Low response rates represent the most frustrating and costly side of survey strategies. While marketing leaders prioritize the problem, they have yet to substantially erase the challenge of how to increase survey response rates.
Why does it matter? There’s nothing better than surveys for getting direct, unbiased feedback from your target audience. However, in market segments with thousands of clients, it’s critical to calculate precisely what response rate (a crucial metric) represents the feelings and thoughts of the broad market.
Survey response rates in practice
For example, suppose your team believes there are three thousand brand loyalists within your client base, and you want to confirm this hypothesis with an NPS (Net Promoter Score) survey. Our suggestion involves asking each customer on the elevated list, “Would you recommend “Brand X” to friends and family?” This is considered one of the most revealing ways to confirm customer retention.

- **Given records**:
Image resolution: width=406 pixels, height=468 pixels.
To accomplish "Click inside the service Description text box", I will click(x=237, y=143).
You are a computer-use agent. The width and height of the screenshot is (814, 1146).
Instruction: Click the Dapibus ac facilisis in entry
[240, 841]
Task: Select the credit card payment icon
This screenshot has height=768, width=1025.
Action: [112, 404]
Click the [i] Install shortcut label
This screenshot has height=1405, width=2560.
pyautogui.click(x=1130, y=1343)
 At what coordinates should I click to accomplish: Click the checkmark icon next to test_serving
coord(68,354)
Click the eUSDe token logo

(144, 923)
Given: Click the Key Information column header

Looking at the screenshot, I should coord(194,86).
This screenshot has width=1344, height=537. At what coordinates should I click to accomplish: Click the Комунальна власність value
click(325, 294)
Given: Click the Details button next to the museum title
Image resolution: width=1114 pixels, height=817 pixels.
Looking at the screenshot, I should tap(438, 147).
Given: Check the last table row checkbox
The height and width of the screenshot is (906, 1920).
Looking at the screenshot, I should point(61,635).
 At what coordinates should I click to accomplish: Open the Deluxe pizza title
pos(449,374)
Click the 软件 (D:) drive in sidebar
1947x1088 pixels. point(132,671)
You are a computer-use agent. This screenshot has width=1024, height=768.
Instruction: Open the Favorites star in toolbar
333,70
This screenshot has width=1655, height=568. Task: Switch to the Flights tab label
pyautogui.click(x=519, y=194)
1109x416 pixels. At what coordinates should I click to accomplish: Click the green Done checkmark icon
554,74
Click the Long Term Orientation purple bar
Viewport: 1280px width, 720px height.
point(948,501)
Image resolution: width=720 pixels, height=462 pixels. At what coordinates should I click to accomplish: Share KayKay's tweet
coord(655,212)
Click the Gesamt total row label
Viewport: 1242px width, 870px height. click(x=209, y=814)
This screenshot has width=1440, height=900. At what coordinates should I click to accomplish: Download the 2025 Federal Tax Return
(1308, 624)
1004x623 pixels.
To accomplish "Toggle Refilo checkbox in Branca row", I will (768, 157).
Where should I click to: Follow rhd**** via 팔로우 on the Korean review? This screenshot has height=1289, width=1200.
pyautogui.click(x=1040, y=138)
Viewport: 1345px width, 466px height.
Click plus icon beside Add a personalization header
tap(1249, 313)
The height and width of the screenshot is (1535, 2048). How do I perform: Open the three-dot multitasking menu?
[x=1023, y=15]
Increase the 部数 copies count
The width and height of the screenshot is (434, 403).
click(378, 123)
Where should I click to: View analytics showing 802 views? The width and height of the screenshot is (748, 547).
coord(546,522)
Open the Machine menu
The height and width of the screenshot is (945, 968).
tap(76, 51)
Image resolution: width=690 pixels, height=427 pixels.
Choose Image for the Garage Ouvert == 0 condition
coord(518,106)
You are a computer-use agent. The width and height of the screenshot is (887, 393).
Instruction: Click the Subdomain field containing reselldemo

- **Problem to work on**: From the article on survey response rates, write out word for word the part starting at "Survey response rates in" and ending at "confirm customer retention.".

- **Result**:
Survey response rates in practice
For example, suppose your team believes there are three thousand brand loyalists within your client base, and you want to confirm this hypothesis with an NPS (Net Promoter Score) survey. Our suggestion involves asking each customer on the elevated list, “Would you recommend “Brand X” to friends and family?” This is considered one of the most revealing ways to confirm customer retention.